Der Tagesspiegel : Hoppegarten: Aufgalopp zum Saisonstart

Ingo Wolff

Den ganzen Winter haben die Damen der feinen Gesellschaft auf dieses Ereignis gewartet. Am Sonntag können die verstaubten Hutkisten aus dem Keller geholt und die teuren Stücke wieder ausgeführt werden - wenn auch mit fünfwöchiger Verzögerung. Nach drei abgesagten Veranstaltungen findet auf der Galopprennbahn Hoppegarten der erste Renntag in diesem Jahr statt und damit ist auch für die Hautevollee die Hutsaison wieder eröffnet.

Obwohl es in Hoppegarten vielfach um sehen und gesehen werden geht, finden nicht nur wohlbetuchte Besucher zwischen Tribüne, Geläuf und Führring ihren Spaß. Die Rennbahn vor den Toren Berlins ist ein Ausflugsziel für die ganze Familie und ist nach Ansicht vieler Galoppexperten die landschaftlich schönste in Europa. Unter den 10 000 Zuschauer, die bei sonnigem Wetter mit der S-Bahn (S5 bis Hoppegarten/Mark) oder dem Auto (B5 bis Dahlwitz-Hoppegarten, dann ausgeschildert bis Rennbahnstraße) in den östlichen Vorort Berlins kommen, findet sich alles vom pferdefanatischen Mädchen bis zum harten Zocker. Denn im Mittelpunkt stehen natürlich die neun Pferderennen (Sonntag, Beginn 13.55, Einlass ab 12 Uhr). Höhepunkt des Möbel-Hübner-Renntages ist ein Lauf um die Weltmeisterschaft der Amateurreitrinnen. Die Amazonen unter den Jockeys stehen ihren männlichen Profikollegen aber in nichts nach. Im Gegenteil: Frauen, wie die Deutsche Meisterin Elke Schütz sind selbst auf dem Pferd eine Augenweide und bieten in diesem Sport einen besonderen Reiz. Die insgesamt drei Läufe um den Ladys-Cup stehen unter der Schirmherrschaft von Altbundespräsident Walther Scheel, der einer von zahlreichen Prominenten an diesem Wochende ist, die sich gerne in Gesellschaft mit den Pferde zeigen. Vor allem aus der Wirtschaft und der adligen Gesellschaft finden sich häufig Gäste beim Veranstalter Union-Klub ein. So ist Gräfin Tini von Rothkirch ebenso auf der Rennbahn zuhause woie Mitglieder aus dem Hause Hohenzollern.

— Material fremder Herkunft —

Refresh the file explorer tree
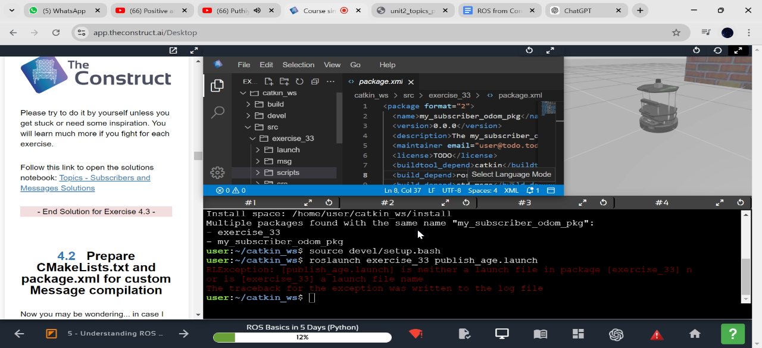This screenshot has width=762, height=348. pos(299,81)
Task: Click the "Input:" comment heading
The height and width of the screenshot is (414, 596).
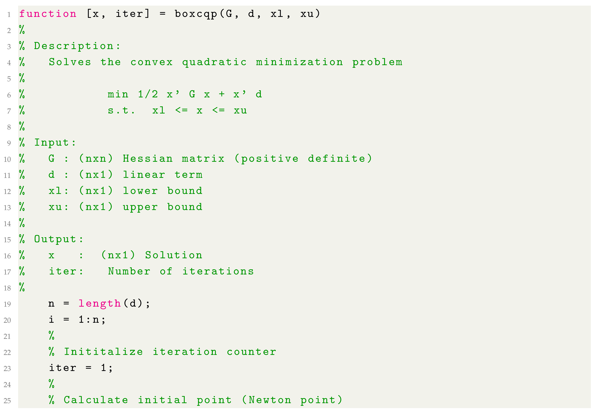Action: click(x=55, y=143)
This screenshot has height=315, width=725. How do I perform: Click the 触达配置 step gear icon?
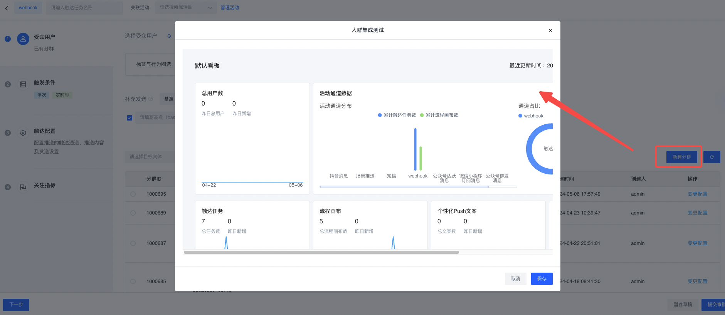[x=23, y=133]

Bis zum letzten sportlichen Vergleich der Hengste und Stuten um 18.35 Uhr werden dann 105 Galopper erst in den Führring - wo sie den Zuschauern präsentiert werden - und dann in die Startbox geführt. In der halben Stunde zwischen den Rennen sollte bei so einer Auswahl eigentlich jeder wenigsten einmal den Mindesteinsatz von 2,50 Mark auf den Sieger oder gar auf die ersten zwei oder drei Pferde des so genannten Einlaufs setzten. Mit etwas Glück hat man dann vielleicht sogar den Eintritt raus, der bei sieben Mark für die Stechplatzkarte beginnt und bei 40 Mark für die Loge endet. Natürlich gibt es auch einfache Sitzplätze für 15 Mark. Besonders reizvoll ist allerdings der Blick von der Klubtribüne (20 Mark) oder der Terasse (10 Mark). Insgesamt stehen 3000 überdachte und 1000 nicht überdachte Sitzplätze zur Verfügung. Letztere dürften bei der Wettervorhersage wohl die begehrtesten sein. Ebenso begehrt, wie die wenigen Parkplätze um das weitläufige Gelände der brandenburgischen Rennbahn.

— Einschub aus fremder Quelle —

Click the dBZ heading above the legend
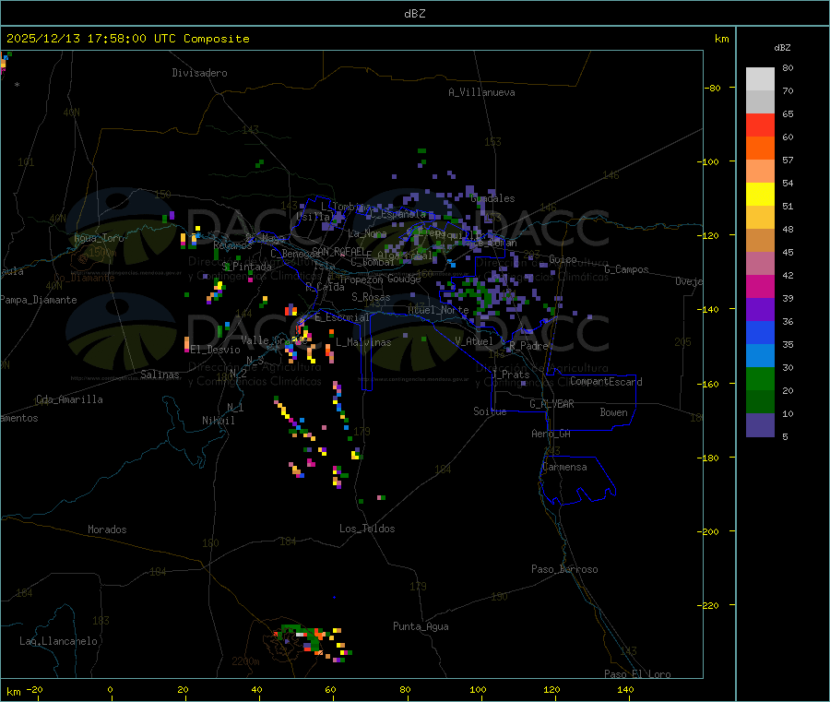This screenshot has width=830, height=702. (782, 47)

Da die Abfahrt nach dem Renntag durch eine Ampel an der B5 gemeinsam mit dem sonstigen Ausflugverkehr ohnehin zu langen Wartezeiten in Richtung Stadtgrenze zwingt, rät der Veranstalter zur Anfahrt mit der S-Bahn. Die vier Minuten Fußweg vom Bahnhof zu den Kassen kann man dann gleich mit einem Sonntagsspaziergang im grünen Umfeld des Ortes Dahlwitz-Hoppegarten verbinden.